WHAT YOU SHOULD DO> Print, exactly as written, every line from the first line of the records below through the line containing "Open the 添加资源 dropdown", and nothing further.

DATA EXCERPTS>
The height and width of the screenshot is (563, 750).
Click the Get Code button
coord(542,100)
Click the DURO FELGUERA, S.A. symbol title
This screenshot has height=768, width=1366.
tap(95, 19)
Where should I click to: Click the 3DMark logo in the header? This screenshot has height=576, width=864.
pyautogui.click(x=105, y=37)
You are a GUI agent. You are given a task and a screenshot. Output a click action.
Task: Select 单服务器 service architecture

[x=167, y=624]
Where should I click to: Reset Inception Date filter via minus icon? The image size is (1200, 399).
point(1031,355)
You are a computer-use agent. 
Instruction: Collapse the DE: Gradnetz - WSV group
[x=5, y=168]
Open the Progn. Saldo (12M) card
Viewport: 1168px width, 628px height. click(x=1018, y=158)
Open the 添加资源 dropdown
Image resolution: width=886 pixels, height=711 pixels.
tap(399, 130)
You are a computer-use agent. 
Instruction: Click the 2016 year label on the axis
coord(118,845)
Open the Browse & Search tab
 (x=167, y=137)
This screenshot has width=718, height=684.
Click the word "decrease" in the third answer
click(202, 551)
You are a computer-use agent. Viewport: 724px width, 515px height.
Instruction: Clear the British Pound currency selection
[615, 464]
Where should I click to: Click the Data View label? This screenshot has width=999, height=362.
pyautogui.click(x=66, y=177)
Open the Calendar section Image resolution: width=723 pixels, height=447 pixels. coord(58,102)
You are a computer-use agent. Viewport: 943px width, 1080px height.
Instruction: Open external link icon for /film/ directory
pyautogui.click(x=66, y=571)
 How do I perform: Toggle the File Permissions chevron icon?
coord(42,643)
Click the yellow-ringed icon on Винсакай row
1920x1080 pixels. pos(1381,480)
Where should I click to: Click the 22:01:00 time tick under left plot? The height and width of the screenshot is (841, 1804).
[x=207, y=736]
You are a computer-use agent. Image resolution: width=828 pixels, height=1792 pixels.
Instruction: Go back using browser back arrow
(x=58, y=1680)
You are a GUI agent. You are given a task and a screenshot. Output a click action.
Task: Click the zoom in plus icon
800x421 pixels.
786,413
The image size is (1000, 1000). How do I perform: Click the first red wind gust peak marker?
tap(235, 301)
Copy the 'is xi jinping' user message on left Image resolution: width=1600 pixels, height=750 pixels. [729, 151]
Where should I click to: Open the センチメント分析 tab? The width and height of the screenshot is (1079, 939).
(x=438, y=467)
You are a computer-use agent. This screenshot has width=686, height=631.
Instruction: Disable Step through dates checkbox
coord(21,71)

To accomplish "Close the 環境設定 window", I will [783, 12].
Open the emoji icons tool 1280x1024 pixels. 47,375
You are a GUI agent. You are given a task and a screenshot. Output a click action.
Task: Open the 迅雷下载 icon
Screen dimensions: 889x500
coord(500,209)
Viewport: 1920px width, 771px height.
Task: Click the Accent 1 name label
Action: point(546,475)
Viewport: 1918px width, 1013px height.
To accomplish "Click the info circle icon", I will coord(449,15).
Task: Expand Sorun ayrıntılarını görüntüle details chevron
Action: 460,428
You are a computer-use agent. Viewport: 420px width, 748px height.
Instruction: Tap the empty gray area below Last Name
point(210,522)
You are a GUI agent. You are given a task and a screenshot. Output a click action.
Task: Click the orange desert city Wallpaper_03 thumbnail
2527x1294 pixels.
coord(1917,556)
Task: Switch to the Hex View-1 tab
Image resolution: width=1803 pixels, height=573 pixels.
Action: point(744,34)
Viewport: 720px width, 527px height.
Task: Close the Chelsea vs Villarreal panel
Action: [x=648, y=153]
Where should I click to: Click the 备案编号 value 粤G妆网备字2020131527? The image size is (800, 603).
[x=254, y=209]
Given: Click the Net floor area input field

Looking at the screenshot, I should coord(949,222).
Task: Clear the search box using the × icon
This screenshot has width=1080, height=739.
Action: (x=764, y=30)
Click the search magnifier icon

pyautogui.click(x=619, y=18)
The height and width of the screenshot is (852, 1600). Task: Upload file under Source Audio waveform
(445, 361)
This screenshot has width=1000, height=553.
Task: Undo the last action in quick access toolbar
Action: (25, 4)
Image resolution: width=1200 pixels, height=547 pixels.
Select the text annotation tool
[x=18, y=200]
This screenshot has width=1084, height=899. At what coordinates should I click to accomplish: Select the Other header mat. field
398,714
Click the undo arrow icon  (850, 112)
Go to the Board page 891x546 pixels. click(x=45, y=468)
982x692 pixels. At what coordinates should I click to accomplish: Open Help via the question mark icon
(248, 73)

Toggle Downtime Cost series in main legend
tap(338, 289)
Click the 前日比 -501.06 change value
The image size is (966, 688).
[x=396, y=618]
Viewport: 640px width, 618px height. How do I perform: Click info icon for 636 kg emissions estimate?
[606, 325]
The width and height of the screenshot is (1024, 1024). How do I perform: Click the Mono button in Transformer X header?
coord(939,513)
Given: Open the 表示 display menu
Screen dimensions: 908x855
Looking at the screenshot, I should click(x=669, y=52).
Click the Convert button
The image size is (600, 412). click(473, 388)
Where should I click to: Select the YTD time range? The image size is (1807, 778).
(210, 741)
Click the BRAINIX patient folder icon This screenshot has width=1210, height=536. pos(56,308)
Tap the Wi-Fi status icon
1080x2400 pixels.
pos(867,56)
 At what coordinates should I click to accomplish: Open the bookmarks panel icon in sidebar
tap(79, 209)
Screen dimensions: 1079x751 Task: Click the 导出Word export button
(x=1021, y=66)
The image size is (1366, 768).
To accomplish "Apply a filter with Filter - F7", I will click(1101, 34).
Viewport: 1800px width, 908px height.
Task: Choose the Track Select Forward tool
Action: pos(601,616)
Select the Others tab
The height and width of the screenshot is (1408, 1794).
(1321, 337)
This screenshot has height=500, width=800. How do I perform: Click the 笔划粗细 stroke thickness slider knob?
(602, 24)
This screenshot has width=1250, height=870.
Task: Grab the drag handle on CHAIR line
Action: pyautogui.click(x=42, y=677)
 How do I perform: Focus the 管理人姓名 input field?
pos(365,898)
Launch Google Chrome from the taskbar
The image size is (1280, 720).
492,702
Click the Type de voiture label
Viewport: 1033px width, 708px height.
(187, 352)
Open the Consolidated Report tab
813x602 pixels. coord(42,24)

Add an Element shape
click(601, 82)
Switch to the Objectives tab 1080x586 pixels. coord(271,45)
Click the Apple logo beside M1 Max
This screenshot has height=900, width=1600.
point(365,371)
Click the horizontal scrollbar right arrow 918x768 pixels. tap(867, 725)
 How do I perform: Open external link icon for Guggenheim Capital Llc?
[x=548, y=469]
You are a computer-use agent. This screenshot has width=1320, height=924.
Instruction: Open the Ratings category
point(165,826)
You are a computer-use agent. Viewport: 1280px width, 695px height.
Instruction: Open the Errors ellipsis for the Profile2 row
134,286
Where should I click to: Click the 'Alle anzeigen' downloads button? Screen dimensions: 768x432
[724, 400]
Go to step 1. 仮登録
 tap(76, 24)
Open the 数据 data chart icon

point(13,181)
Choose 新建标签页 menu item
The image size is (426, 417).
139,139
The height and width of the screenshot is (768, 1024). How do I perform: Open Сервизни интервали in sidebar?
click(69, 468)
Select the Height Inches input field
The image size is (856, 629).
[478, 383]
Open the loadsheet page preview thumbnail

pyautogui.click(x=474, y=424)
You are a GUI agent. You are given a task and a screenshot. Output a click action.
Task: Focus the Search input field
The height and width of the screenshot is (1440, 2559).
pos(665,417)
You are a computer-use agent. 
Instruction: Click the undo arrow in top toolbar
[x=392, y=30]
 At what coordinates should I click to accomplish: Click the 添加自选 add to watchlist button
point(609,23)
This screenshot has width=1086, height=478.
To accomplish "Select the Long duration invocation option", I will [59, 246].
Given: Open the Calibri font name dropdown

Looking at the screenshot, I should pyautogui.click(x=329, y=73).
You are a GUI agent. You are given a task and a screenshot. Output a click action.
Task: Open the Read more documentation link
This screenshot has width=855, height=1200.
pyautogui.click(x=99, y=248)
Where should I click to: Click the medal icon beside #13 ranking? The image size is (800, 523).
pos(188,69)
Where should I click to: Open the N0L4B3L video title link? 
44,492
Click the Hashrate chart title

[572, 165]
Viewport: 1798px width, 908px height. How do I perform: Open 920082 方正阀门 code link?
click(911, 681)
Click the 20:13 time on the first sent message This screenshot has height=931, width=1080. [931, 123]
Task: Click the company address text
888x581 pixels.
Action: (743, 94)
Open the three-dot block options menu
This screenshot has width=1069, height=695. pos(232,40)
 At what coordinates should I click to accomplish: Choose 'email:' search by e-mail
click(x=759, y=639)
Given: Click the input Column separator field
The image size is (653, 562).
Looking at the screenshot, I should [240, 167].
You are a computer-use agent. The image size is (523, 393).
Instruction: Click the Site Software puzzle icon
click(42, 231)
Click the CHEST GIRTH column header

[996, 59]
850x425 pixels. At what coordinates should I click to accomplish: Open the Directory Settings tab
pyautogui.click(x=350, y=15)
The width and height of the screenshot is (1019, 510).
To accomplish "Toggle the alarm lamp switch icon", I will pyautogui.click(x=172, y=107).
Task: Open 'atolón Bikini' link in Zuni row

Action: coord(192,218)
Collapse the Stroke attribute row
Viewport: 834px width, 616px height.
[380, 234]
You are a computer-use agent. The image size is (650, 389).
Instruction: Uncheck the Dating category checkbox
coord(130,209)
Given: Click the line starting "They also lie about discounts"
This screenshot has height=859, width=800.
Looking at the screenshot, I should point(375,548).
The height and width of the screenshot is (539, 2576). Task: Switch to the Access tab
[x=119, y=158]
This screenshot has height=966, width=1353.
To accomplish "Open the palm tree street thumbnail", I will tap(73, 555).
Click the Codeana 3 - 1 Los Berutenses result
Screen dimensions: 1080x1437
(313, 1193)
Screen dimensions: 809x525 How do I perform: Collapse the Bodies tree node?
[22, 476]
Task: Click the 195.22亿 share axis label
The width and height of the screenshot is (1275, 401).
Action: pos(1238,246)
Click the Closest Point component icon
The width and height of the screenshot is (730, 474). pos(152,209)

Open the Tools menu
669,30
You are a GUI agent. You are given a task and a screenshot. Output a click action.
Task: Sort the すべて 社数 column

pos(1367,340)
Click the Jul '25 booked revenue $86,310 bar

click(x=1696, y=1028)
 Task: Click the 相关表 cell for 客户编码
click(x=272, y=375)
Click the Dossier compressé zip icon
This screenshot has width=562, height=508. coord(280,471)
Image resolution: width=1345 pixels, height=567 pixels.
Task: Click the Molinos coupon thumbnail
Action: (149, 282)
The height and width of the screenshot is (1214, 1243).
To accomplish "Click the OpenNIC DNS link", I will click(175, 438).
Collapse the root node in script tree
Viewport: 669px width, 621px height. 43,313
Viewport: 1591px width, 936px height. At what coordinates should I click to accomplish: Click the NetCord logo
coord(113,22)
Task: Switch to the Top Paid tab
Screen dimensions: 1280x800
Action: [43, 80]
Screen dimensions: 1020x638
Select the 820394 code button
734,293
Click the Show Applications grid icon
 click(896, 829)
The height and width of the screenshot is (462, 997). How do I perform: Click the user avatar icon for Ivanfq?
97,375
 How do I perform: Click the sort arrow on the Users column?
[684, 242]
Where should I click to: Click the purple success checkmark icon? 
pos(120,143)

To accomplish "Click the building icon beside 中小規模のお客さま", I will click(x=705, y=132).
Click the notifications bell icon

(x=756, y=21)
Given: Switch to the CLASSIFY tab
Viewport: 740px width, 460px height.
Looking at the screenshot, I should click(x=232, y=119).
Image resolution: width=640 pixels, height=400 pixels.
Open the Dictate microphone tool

SOLUTION TO THE PROBLEM>
The height and width of the screenshot is (563, 750).
Click the Get Code button
coord(542,100)
Click the DURO FELGUERA, S.A. symbol title
This screenshot has height=768, width=1366.
tap(95, 19)
Where should I click to: Click the 3DMark logo in the header? This screenshot has height=576, width=864.
pyautogui.click(x=105, y=37)
You are a GUI agent. You are given a task and a screenshot. Output a click action.
Task: Select 单服务器 service architecture

[x=167, y=624]
Where should I click to: Reset Inception Date filter via minus icon? The image size is (1200, 399).
point(1031,355)
You are a computer-use agent. 
Instruction: Collapse the DE: Gradnetz - WSV group
[x=5, y=168]
Open the Progn. Saldo (12M) card
Viewport: 1168px width, 628px height. click(x=1018, y=158)
Open the 添加资源 dropdown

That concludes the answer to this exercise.